Work instructions:
Below are the records; collect from them each line containing the string "agent".

Materials provided:

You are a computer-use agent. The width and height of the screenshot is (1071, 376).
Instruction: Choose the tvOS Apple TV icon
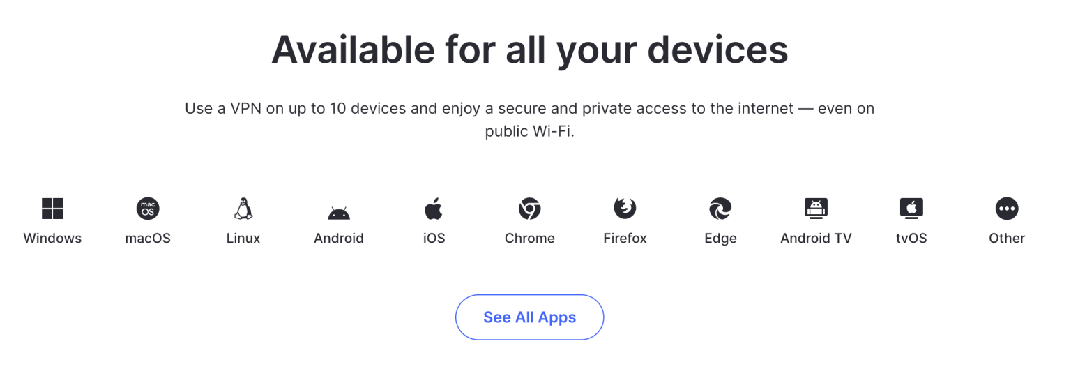point(911,208)
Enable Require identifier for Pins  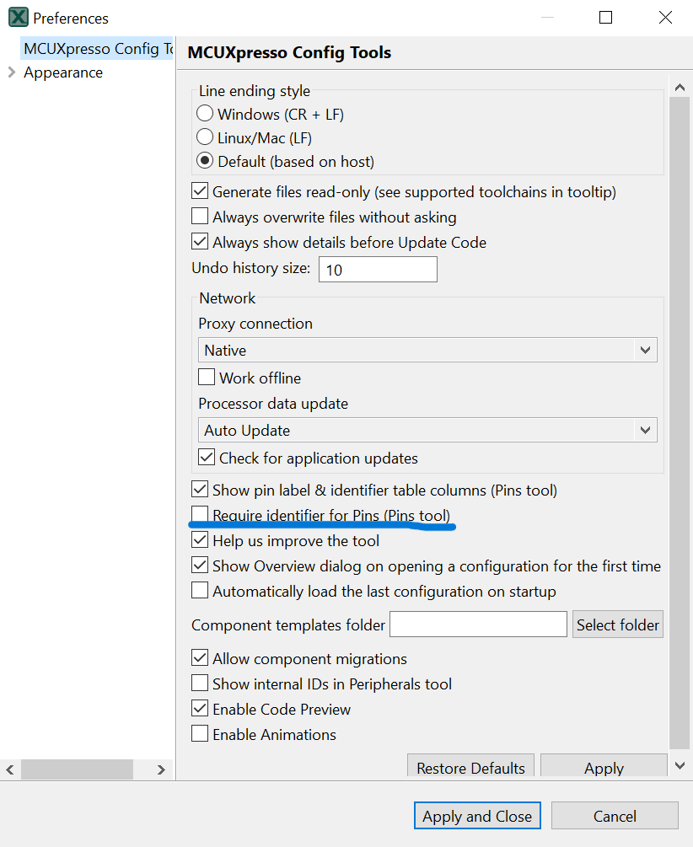200,514
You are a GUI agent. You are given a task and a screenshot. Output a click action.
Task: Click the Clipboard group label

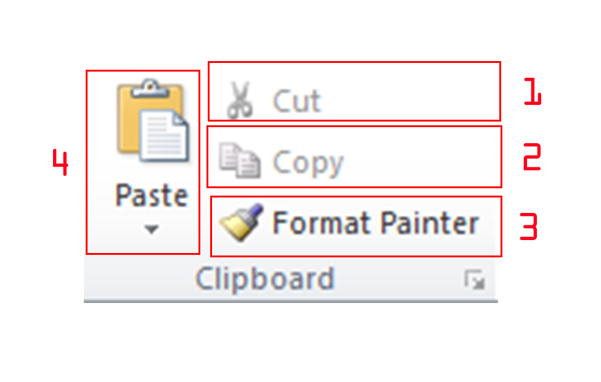[x=265, y=278]
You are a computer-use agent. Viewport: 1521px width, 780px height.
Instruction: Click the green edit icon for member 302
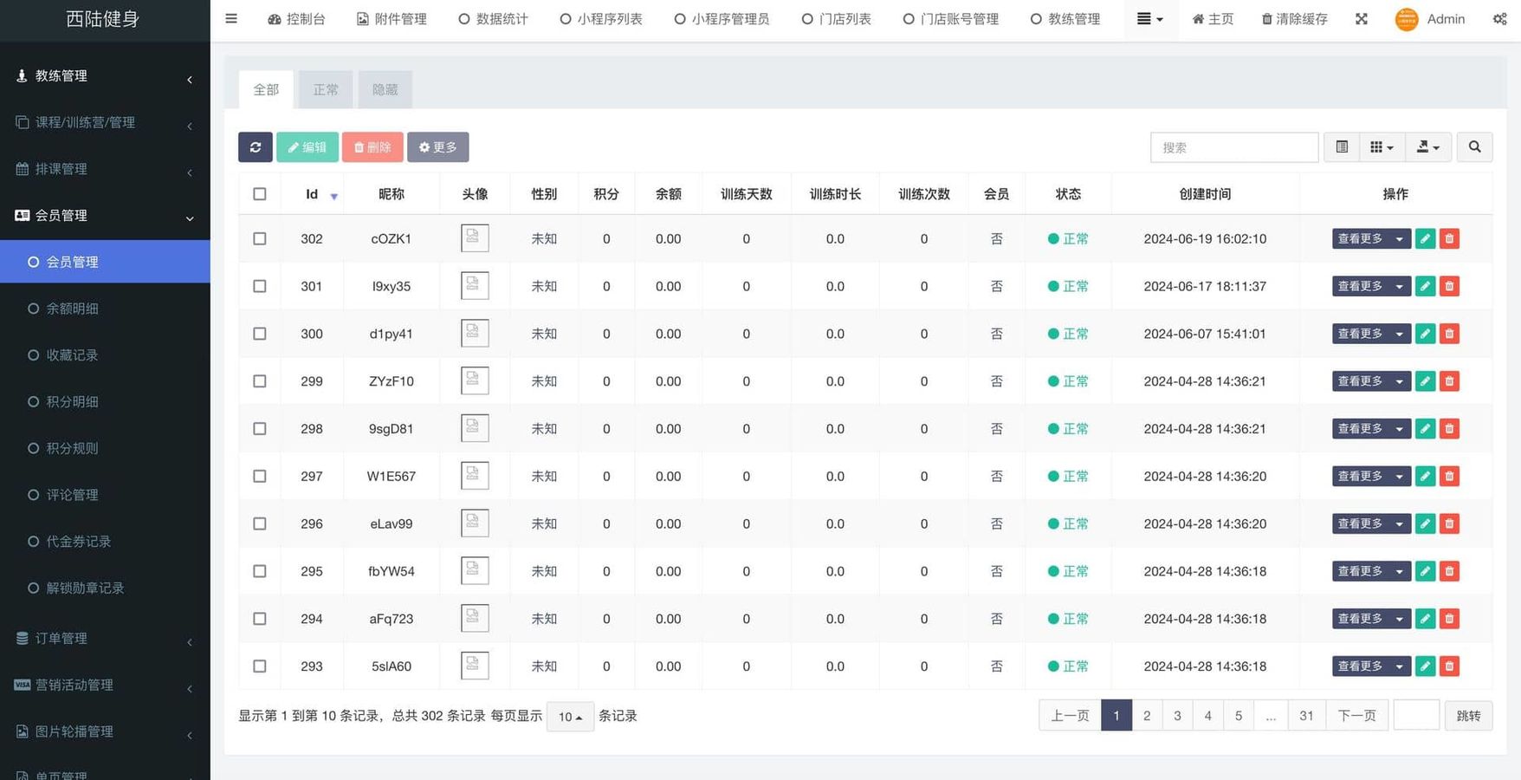click(x=1425, y=239)
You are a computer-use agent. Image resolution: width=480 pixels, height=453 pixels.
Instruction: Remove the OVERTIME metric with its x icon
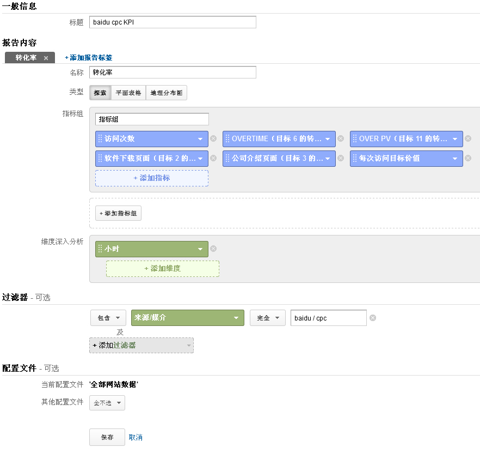[341, 138]
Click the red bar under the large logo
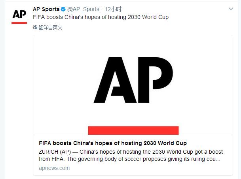This screenshot has width=241, height=179. (133, 130)
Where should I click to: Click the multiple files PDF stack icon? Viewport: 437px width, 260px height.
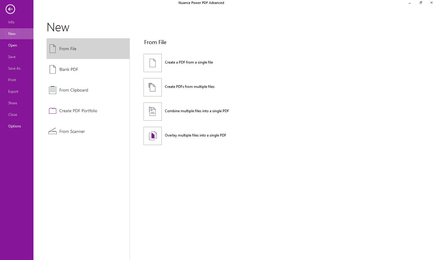152,87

Expected answer:
You are a computer-use agent. The width and height of the screenshot is (1071, 376).
You are a GUI agent. You are given a task and a screenshot. Output a click action.
You are a computer-use agent. Viewport: 1521px width, 780px height.
You are a computer-use agent. Image resolution: width=480 pixels, height=453 pixels.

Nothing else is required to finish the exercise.